--- START ---

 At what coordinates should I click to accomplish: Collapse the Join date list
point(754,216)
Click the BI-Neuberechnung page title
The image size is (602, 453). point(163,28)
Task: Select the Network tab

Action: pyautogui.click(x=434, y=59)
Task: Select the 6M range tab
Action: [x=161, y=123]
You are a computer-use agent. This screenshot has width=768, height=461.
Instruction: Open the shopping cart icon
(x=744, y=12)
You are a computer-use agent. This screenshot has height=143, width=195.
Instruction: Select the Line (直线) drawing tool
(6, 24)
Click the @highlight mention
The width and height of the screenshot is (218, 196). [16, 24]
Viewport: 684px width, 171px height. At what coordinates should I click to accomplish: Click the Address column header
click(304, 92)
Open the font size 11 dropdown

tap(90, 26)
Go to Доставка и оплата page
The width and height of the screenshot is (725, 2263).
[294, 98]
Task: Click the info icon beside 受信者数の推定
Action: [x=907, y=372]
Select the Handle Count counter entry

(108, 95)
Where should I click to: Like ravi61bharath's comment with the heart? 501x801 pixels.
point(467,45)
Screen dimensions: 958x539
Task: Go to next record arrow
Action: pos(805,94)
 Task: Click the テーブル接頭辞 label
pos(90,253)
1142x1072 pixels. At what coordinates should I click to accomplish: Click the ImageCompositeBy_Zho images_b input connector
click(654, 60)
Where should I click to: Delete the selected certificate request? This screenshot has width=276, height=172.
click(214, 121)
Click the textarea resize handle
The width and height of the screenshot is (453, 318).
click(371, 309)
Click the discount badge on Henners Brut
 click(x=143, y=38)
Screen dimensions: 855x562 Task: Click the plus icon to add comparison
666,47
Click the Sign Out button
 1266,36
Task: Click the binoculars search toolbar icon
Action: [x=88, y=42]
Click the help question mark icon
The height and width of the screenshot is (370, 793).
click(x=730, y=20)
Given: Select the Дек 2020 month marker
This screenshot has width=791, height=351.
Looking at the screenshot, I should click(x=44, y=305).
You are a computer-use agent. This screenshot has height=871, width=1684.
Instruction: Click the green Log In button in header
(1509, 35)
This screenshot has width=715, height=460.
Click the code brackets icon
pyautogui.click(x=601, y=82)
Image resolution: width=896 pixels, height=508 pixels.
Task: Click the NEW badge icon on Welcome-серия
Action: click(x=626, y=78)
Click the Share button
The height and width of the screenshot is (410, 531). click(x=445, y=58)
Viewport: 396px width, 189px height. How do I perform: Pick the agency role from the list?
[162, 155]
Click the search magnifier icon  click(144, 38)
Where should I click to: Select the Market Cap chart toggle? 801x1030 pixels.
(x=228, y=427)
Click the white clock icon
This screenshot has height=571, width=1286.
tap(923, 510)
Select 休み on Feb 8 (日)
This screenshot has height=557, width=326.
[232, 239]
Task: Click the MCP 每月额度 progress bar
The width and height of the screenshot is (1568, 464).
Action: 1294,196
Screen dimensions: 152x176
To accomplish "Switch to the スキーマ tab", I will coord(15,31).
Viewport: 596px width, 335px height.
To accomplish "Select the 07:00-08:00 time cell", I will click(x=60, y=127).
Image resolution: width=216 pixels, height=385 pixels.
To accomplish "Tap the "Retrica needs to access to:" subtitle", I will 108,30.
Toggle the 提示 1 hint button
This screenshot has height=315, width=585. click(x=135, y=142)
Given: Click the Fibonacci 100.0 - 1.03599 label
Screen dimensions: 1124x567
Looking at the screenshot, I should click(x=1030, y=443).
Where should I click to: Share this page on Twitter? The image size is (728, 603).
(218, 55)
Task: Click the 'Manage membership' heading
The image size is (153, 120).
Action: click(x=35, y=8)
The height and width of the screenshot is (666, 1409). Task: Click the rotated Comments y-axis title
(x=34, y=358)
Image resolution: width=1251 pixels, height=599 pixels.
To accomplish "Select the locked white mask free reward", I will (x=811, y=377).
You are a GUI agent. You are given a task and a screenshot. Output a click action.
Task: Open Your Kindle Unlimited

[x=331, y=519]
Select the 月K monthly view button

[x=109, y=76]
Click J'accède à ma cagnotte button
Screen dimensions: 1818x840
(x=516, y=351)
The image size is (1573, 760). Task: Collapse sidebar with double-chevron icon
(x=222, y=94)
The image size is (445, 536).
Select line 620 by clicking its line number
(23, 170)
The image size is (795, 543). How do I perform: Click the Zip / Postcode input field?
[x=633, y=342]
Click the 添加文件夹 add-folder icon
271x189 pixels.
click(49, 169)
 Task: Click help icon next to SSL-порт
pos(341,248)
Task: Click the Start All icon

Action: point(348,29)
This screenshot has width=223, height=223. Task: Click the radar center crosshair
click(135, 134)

--- END ---

[Exercise instructions] In the data above, copy every line where the string "will" appears.

[Exercise result]
To accomplish "Switch to the スキーマ tab", I will coord(15,31).
To accomplish "Select the 07:00-08:00 time cell", I will click(x=60, y=127).
To accomplish "Tap the "Retrica needs to access to:" subtitle", I will 108,30.
To accomplish "Select the locked white mask free reward", I will (x=811, y=377).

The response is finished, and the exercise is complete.